Collected data entries:
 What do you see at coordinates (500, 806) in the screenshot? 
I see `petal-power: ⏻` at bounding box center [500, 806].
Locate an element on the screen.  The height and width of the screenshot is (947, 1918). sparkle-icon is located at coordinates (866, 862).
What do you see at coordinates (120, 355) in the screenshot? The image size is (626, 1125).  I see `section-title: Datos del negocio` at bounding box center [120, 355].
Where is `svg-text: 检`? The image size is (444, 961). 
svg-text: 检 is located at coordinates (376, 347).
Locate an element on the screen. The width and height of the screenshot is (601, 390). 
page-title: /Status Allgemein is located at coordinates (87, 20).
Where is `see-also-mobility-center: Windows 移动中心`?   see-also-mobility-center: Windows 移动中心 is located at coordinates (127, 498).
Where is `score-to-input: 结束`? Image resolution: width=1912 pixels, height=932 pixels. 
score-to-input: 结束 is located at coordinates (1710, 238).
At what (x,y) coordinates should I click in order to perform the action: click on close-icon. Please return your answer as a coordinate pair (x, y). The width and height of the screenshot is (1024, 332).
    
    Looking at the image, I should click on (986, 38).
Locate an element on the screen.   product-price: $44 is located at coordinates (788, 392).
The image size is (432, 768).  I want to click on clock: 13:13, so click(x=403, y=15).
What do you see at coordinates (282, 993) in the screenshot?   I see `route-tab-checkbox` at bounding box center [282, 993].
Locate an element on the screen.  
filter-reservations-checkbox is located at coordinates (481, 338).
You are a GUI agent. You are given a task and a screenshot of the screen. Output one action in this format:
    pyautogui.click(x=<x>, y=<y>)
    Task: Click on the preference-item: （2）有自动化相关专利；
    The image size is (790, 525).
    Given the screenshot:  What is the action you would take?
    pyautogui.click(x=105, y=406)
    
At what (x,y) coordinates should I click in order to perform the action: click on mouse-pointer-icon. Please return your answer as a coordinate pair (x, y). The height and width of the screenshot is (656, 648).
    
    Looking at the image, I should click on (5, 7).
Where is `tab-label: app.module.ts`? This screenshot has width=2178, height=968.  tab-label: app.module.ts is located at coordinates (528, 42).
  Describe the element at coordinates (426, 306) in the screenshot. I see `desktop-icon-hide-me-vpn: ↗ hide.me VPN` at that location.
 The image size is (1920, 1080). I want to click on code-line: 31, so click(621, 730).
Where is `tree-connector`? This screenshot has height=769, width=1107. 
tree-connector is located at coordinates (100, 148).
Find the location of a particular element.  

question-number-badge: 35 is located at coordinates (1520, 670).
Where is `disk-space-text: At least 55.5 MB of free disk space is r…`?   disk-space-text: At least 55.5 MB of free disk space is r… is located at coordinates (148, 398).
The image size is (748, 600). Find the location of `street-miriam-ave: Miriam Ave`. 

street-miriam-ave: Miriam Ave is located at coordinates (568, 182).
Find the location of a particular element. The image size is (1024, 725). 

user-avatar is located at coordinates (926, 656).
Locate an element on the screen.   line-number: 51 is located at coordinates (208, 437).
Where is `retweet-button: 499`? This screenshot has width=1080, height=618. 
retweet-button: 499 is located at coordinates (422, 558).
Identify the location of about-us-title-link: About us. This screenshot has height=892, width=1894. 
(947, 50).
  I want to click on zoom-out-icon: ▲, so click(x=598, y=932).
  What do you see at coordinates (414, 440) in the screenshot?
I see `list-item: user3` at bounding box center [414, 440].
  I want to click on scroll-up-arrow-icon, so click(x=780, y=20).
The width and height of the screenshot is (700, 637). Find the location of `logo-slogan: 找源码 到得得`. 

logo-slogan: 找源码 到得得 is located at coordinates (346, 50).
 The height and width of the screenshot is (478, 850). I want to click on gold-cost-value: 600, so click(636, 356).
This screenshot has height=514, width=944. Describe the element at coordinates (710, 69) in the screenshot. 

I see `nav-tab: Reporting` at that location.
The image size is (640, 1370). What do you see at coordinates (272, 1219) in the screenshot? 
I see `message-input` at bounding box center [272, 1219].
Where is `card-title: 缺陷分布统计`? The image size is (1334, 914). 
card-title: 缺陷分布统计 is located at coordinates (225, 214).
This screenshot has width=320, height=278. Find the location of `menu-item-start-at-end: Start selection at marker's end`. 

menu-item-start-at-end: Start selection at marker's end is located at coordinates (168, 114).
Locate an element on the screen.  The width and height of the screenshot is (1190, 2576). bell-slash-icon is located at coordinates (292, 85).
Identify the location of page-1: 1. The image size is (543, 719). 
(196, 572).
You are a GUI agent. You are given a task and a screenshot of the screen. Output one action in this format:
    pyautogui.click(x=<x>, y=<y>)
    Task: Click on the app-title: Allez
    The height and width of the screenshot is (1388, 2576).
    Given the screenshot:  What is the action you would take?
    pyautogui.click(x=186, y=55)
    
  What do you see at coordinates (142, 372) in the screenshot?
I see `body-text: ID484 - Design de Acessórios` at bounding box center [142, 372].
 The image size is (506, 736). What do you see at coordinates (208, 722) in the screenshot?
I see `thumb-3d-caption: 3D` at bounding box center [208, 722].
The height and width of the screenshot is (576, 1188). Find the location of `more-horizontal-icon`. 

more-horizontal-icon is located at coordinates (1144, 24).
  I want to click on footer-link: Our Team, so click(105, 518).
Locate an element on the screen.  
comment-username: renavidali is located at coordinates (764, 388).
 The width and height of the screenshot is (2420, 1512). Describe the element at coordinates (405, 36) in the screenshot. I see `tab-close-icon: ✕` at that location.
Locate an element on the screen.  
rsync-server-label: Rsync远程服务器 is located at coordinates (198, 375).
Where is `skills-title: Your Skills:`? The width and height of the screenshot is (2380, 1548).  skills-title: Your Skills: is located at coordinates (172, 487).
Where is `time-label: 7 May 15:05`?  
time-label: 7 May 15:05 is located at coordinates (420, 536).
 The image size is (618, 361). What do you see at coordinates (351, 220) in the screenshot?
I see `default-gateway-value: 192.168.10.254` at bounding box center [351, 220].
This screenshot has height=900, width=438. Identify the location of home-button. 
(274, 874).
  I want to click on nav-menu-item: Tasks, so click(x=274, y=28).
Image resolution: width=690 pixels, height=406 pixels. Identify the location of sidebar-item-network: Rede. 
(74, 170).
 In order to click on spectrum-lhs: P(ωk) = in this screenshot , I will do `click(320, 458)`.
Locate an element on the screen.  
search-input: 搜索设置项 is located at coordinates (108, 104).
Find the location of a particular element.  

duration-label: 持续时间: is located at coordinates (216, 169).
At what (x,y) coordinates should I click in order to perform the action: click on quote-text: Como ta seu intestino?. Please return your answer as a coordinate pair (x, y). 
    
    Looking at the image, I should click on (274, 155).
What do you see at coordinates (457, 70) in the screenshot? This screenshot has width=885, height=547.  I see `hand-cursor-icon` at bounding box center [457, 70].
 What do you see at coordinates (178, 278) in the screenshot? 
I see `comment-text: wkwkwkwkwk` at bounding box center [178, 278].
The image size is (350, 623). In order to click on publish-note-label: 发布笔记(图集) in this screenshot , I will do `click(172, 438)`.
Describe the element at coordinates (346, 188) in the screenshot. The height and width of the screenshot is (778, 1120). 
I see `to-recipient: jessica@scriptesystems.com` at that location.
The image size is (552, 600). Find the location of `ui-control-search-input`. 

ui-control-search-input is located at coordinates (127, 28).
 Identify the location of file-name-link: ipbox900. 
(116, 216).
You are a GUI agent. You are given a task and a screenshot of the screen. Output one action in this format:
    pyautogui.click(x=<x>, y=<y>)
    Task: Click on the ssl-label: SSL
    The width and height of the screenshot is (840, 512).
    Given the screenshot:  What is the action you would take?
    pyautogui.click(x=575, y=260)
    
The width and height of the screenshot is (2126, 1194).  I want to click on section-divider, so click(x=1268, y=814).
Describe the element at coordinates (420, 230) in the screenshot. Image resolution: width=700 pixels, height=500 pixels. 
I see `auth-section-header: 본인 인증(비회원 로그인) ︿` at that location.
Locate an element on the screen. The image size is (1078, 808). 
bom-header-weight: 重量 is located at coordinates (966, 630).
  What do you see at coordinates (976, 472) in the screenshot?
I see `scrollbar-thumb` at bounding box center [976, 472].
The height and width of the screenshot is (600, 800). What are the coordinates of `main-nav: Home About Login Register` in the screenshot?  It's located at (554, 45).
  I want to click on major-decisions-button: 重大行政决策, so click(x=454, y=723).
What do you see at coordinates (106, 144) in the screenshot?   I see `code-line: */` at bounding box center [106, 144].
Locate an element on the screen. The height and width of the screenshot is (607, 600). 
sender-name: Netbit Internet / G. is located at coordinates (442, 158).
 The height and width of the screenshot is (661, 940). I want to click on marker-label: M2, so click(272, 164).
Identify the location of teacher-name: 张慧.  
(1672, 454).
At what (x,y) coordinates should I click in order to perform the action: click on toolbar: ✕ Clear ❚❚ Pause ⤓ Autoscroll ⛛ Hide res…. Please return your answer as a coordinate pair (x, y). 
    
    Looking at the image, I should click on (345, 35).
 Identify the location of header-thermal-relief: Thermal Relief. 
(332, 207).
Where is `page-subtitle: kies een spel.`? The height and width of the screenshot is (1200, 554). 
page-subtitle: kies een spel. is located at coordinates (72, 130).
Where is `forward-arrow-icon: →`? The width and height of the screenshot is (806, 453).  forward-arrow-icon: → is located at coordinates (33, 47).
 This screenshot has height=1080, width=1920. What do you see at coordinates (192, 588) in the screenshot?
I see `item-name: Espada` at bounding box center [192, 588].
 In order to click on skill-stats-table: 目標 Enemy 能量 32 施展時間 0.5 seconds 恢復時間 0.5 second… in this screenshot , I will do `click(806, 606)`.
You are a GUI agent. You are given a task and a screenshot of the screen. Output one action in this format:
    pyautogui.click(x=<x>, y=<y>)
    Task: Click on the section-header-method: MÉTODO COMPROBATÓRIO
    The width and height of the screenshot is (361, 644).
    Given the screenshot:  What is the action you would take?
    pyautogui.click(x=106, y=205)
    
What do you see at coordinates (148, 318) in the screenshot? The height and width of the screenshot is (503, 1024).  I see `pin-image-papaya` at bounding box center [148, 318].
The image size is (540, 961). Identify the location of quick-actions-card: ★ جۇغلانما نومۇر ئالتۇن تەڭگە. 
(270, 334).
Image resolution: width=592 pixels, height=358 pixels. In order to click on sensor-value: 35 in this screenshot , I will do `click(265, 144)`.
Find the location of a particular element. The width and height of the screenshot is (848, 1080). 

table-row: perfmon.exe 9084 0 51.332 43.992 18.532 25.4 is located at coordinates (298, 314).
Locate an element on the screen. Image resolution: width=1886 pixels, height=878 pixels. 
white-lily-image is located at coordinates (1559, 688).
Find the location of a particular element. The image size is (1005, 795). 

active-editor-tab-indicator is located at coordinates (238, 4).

_EXERCISE AIM_: Output the lines from the one containing "coordinates (148, 398)." up to and including the one containing "I want to click on scroll-up-arrow-icon, so" as a Markdown table with the columns Number and Item line, omitting blank lines.

_EXERCISE OUTPUT_:
| Number | Item line |
|---|---|
| 1 | Where is `disk-space-text: At least 55.5 MB of free disk space is r…`?   disk-space-text: At least 55.5 MB of free disk space is r… is located at coordinates (148, 398). |
| 2 | The image size is (748, 600). Find the location of `street-miriam-ave: Miriam Ave`.  |
| 3 | street-miriam-ave: Miriam Ave is located at coordinates (568, 182). |
| 4 | Find the location of a particular element. The image size is (1024, 725).  |
| 5 | user-avatar is located at coordinates (926, 656). |
| 6 | Locate an element on the screen.   line-number: 51 is located at coordinates (208, 437). |
| 7 | Where is `retweet-button: 499`? This screenshot has width=1080, height=618.  |
| 8 | retweet-button: 499 is located at coordinates (422, 558). |
| 9 | Identify the location of about-us-title-link: About us. This screenshot has height=892, width=1894.  |
| 10 | (947, 50). |
| 11 |   I want to click on zoom-out-icon: ▲, so click(x=598, y=932). |
| 12 |   What do you see at coordinates (414, 440) in the screenshot? |
| 13 | I see `list-item: user3` at bounding box center [414, 440]. |
| 14 |   I want to click on scroll-up-arrow-icon, so click(x=780, y=20). |